*Assigned task*
Word for word, transcribe every line below.

··· Source data ···

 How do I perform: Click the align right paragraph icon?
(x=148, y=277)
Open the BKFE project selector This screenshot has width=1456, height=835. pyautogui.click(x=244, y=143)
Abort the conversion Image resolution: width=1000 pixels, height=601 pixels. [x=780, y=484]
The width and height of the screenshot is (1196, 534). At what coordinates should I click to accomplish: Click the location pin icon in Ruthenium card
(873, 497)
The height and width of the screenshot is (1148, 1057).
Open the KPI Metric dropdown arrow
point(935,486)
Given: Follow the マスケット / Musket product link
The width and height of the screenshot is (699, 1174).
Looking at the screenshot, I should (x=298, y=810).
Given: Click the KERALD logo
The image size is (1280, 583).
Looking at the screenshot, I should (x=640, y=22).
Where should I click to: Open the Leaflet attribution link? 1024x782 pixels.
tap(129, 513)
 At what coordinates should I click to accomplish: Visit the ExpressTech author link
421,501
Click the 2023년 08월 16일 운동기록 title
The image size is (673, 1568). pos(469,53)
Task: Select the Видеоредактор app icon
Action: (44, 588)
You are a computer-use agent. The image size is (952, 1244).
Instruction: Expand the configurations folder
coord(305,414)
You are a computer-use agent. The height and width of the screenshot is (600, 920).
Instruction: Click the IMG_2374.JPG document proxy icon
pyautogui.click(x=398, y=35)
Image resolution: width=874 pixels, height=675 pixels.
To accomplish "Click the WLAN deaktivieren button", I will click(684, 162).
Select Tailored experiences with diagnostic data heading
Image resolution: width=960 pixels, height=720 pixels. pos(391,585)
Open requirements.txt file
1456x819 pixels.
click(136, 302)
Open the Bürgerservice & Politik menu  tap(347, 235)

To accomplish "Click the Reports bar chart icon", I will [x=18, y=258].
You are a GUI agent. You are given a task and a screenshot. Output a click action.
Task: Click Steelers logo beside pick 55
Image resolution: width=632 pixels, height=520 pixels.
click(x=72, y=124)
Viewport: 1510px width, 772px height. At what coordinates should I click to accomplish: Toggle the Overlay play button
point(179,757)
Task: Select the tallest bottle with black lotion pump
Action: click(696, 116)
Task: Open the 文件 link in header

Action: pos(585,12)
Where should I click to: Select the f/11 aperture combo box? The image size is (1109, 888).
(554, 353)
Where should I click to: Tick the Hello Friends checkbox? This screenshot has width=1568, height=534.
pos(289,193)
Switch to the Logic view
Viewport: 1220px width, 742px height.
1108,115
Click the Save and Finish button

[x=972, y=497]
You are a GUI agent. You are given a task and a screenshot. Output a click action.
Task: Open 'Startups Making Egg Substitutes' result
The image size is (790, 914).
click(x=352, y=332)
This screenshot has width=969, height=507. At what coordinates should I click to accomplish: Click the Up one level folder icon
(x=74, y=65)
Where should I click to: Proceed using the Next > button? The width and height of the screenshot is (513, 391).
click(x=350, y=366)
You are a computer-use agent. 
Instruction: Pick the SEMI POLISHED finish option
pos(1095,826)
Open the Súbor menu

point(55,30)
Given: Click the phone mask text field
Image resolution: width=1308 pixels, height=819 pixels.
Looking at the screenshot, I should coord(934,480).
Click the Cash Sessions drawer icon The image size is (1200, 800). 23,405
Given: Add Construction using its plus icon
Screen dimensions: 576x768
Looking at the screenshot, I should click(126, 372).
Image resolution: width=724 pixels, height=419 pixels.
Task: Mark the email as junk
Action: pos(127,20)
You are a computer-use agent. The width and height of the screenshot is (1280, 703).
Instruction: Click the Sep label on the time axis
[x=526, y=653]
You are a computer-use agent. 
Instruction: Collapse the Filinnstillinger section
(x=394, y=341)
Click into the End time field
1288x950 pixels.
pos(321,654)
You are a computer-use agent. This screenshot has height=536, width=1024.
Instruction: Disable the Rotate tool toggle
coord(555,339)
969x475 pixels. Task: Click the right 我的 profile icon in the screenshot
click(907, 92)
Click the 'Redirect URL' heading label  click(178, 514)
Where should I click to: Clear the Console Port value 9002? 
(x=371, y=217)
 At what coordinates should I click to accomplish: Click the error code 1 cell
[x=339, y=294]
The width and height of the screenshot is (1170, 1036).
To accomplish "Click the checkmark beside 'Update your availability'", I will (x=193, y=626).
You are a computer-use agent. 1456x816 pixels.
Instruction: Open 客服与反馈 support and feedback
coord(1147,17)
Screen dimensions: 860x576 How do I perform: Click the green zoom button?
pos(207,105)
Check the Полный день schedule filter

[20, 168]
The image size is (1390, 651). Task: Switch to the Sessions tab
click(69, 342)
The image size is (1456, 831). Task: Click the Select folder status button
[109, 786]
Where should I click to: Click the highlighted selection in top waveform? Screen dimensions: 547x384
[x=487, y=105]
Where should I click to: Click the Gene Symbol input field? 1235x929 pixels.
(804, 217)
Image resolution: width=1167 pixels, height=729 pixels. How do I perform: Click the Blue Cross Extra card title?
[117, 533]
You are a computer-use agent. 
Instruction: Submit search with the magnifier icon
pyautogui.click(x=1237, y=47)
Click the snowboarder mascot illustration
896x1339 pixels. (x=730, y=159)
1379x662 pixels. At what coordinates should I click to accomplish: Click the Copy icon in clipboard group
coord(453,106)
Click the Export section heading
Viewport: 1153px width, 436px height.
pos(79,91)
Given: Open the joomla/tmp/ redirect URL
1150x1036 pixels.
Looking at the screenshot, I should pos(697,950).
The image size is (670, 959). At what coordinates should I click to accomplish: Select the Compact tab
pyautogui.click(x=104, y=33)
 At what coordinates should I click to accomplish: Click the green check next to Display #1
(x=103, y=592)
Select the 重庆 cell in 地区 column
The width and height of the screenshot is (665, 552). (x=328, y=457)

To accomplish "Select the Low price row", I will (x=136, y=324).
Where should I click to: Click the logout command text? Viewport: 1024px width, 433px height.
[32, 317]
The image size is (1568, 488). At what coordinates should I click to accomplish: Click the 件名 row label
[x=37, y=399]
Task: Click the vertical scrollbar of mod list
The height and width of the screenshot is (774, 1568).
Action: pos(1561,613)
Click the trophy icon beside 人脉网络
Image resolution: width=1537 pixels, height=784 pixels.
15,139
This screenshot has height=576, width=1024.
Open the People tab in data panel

···

*Your solution*
 How do I perform: Click the align right paragraph icon?
(x=148, y=277)
Open the BKFE project selector This screenshot has width=1456, height=835. pyautogui.click(x=244, y=143)
Abort the conversion Image resolution: width=1000 pixels, height=601 pixels. [x=780, y=484]
The width and height of the screenshot is (1196, 534). At what coordinates should I click to accomplish: Click the location pin icon in Ruthenium card
(873, 497)
The height and width of the screenshot is (1148, 1057).
Open the KPI Metric dropdown arrow
point(935,486)
Given: Follow the マスケット / Musket product link
The width and height of the screenshot is (699, 1174).
Looking at the screenshot, I should (x=298, y=810).
Given: Click the KERALD logo
The image size is (1280, 583).
Looking at the screenshot, I should (x=640, y=22).
Where should I click to: Open the Leaflet attribution link? 1024x782 pixels.
tap(129, 513)
 At what coordinates should I click to accomplish: Visit the ExpressTech author link
421,501
Click the 2023년 08월 16일 운동기록 title
The image size is (673, 1568). pos(469,53)
Task: Select the Видеоредактор app icon
Action: (44, 588)
You are a computer-use agent. The image size is (952, 1244).
Instruction: Expand the configurations folder
coord(305,414)
You are a computer-use agent. The height and width of the screenshot is (600, 920).
Instruction: Click the IMG_2374.JPG document proxy icon
pyautogui.click(x=398, y=35)
Image resolution: width=874 pixels, height=675 pixels.
To accomplish "Click the WLAN deaktivieren button", I will click(684, 162).
Select Tailored experiences with diagnostic data heading
Image resolution: width=960 pixels, height=720 pixels. pos(391,585)
Open requirements.txt file
1456x819 pixels.
click(136, 302)
Open the Bürgerservice & Politik menu  tap(347, 235)

To accomplish "Click the Reports bar chart icon", I will [x=18, y=258].
You are a GUI agent. You are given a task and a screenshot. Output a click action.
Task: Click Steelers logo beside pick 55
Image resolution: width=632 pixels, height=520 pixels.
click(x=72, y=124)
Viewport: 1510px width, 772px height. At what coordinates should I click to accomplish: Toggle the Overlay play button
point(179,757)
Task: Select the tallest bottle with black lotion pump
Action: click(696, 116)
Task: Open the 文件 link in header

Action: pos(585,12)
Where should I click to: Select the f/11 aperture combo box? The image size is (1109, 888).
(554, 353)
Where should I click to: Tick the Hello Friends checkbox? This screenshot has width=1568, height=534.
pos(289,193)
Switch to the Logic view
Viewport: 1220px width, 742px height.
1108,115
Click the Save and Finish button

[x=972, y=497]
You are a GUI agent. You are given a task and a screenshot. Output a click action.
Task: Open 'Startups Making Egg Substitutes' result
The image size is (790, 914).
click(x=352, y=332)
This screenshot has width=969, height=507. At what coordinates should I click to accomplish: Click the Up one level folder icon
(x=74, y=65)
Where should I click to: Proceed using the Next > button? The width and height of the screenshot is (513, 391).
click(x=350, y=366)
You are a computer-use agent. 
Instruction: Pick the SEMI POLISHED finish option
pos(1095,826)
Open the Súbor menu

point(55,30)
Given: Click the phone mask text field
Image resolution: width=1308 pixels, height=819 pixels.
Looking at the screenshot, I should coord(934,480).
Click the Cash Sessions drawer icon The image size is (1200, 800). 23,405
Given: Add Construction using its plus icon
Screen dimensions: 576x768
Looking at the screenshot, I should click(126, 372).
Image resolution: width=724 pixels, height=419 pixels.
Task: Mark the email as junk
Action: pos(127,20)
You are a computer-use agent. The width and height of the screenshot is (1280, 703).
Instruction: Click the Sep label on the time axis
[x=526, y=653]
You are a computer-use agent. 
Instruction: Collapse the Filinnstillinger section
(x=394, y=341)
Click into the End time field
1288x950 pixels.
pos(321,654)
You are a computer-use agent. This screenshot has height=536, width=1024.
Instruction: Disable the Rotate tool toggle
coord(555,339)
969x475 pixels. Task: Click the right 我的 profile icon in the screenshot
click(907, 92)
Click the 'Redirect URL' heading label  click(178, 514)
Where should I click to: Clear the Console Port value 9002? 
(x=371, y=217)
 At what coordinates should I click to accomplish: Click the error code 1 cell
[x=339, y=294]
The width and height of the screenshot is (1170, 1036).
To accomplish "Click the checkmark beside 'Update your availability'", I will (x=193, y=626).
You are a computer-use agent. 1456x816 pixels.
Instruction: Open 客服与反馈 support and feedback
coord(1147,17)
Screen dimensions: 860x576 How do I perform: Click the green zoom button?
pos(207,105)
Check the Полный день schedule filter

[20, 168]
The image size is (1390, 651). Task: Switch to the Sessions tab
click(69, 342)
The image size is (1456, 831). Task: Click the Select folder status button
[109, 786]
Where should I click to: Click the highlighted selection in top waveform? Screen dimensions: 547x384
[x=487, y=105]
Where should I click to: Click the Gene Symbol input field? 1235x929 pixels.
(804, 217)
Image resolution: width=1167 pixels, height=729 pixels. How do I perform: Click the Blue Cross Extra card title?
[117, 533]
You are a computer-use agent. 
Instruction: Submit search with the magnifier icon
pyautogui.click(x=1237, y=47)
Click the snowboarder mascot illustration
896x1339 pixels. (x=730, y=159)
1379x662 pixels. At what coordinates should I click to accomplish: Click the Copy icon in clipboard group
coord(453,106)
Click the Export section heading
Viewport: 1153px width, 436px height.
pos(79,91)
Given: Open the joomla/tmp/ redirect URL
1150x1036 pixels.
Looking at the screenshot, I should pos(697,950).
The image size is (670, 959). At what coordinates should I click to accomplish: Select the Compact tab
pyautogui.click(x=104, y=33)
 At what coordinates should I click to accomplish: Click the green check next to Display #1
(x=103, y=592)
Select the 重庆 cell in 地区 column
The width and height of the screenshot is (665, 552). (x=328, y=457)

To accomplish "Select the Low price row", I will (x=136, y=324).
Where should I click to: Click the logout command text? Viewport: 1024px width, 433px height.
[32, 317]
The image size is (1568, 488). At what coordinates should I click to accomplish: Click the 件名 row label
[x=37, y=399]
Task: Click the vertical scrollbar of mod list
The height and width of the screenshot is (774, 1568).
Action: pos(1561,613)
Click the trophy icon beside 人脉网络
Image resolution: width=1537 pixels, height=784 pixels.
15,139
This screenshot has height=576, width=1024.
Open the People tab in data panel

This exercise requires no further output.